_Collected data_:
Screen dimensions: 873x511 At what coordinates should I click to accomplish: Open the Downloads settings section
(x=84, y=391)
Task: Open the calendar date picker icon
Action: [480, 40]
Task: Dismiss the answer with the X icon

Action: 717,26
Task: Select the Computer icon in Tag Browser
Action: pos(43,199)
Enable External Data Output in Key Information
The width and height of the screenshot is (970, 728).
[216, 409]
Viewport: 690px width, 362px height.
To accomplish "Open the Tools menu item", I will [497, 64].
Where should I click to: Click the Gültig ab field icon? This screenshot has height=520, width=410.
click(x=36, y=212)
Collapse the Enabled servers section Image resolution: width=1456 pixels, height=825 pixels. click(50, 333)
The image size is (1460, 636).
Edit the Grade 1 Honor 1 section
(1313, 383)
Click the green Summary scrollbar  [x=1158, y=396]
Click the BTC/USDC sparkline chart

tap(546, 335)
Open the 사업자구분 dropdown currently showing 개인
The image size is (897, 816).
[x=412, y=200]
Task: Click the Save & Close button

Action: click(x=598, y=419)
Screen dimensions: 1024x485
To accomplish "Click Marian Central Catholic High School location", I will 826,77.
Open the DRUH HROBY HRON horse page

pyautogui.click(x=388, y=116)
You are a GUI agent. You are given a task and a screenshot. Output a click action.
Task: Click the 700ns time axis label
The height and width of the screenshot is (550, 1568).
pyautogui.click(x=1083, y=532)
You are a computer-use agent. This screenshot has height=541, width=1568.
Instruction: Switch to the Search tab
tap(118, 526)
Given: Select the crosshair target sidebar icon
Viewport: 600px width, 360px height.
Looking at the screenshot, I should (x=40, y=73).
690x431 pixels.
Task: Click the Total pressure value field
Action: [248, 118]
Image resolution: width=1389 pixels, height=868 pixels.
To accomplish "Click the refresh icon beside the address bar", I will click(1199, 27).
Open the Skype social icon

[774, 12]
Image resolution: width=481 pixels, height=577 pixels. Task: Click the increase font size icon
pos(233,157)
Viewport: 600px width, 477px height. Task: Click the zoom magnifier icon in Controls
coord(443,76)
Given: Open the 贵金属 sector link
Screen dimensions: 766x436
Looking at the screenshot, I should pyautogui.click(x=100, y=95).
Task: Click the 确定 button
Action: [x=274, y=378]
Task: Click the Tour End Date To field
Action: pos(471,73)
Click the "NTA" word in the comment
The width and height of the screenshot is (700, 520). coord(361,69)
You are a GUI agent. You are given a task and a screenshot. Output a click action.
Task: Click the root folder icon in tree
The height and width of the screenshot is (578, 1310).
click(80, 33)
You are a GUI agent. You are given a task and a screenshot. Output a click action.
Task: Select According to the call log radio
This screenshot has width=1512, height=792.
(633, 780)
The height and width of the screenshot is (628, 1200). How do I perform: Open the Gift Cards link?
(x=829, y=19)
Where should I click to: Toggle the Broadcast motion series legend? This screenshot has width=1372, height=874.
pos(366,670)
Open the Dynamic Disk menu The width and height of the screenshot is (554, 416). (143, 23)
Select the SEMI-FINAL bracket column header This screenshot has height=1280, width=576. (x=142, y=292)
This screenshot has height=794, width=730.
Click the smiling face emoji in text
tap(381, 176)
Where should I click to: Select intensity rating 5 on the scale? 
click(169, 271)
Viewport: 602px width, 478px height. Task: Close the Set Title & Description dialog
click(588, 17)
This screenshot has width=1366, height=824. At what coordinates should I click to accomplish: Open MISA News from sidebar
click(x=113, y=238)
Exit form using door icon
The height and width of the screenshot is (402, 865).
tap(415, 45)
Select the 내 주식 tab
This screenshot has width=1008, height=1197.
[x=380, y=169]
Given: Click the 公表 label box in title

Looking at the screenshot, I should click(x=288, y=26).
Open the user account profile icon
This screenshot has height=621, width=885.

_WHAT THE EXERCISE ASKS_: All that is wanted is the line with "Click the smiling face emoji in text" and every later line in the entries, reproduced exactly.

_EXERCISE RESULT_:
Click the smiling face emoji in text
tap(381, 176)
Where should I click to: Select intensity rating 5 on the scale? 
click(169, 271)
Viewport: 602px width, 478px height. Task: Close the Set Title & Description dialog
click(588, 17)
This screenshot has width=1366, height=824. At what coordinates should I click to accomplish: Open MISA News from sidebar
click(x=113, y=238)
Exit form using door icon
The height and width of the screenshot is (402, 865).
tap(415, 45)
Select the 내 주식 tab
This screenshot has width=1008, height=1197.
[x=380, y=169]
Given: Click the 公表 label box in title

Looking at the screenshot, I should click(x=288, y=26).
Open the user account profile icon
This screenshot has height=621, width=885.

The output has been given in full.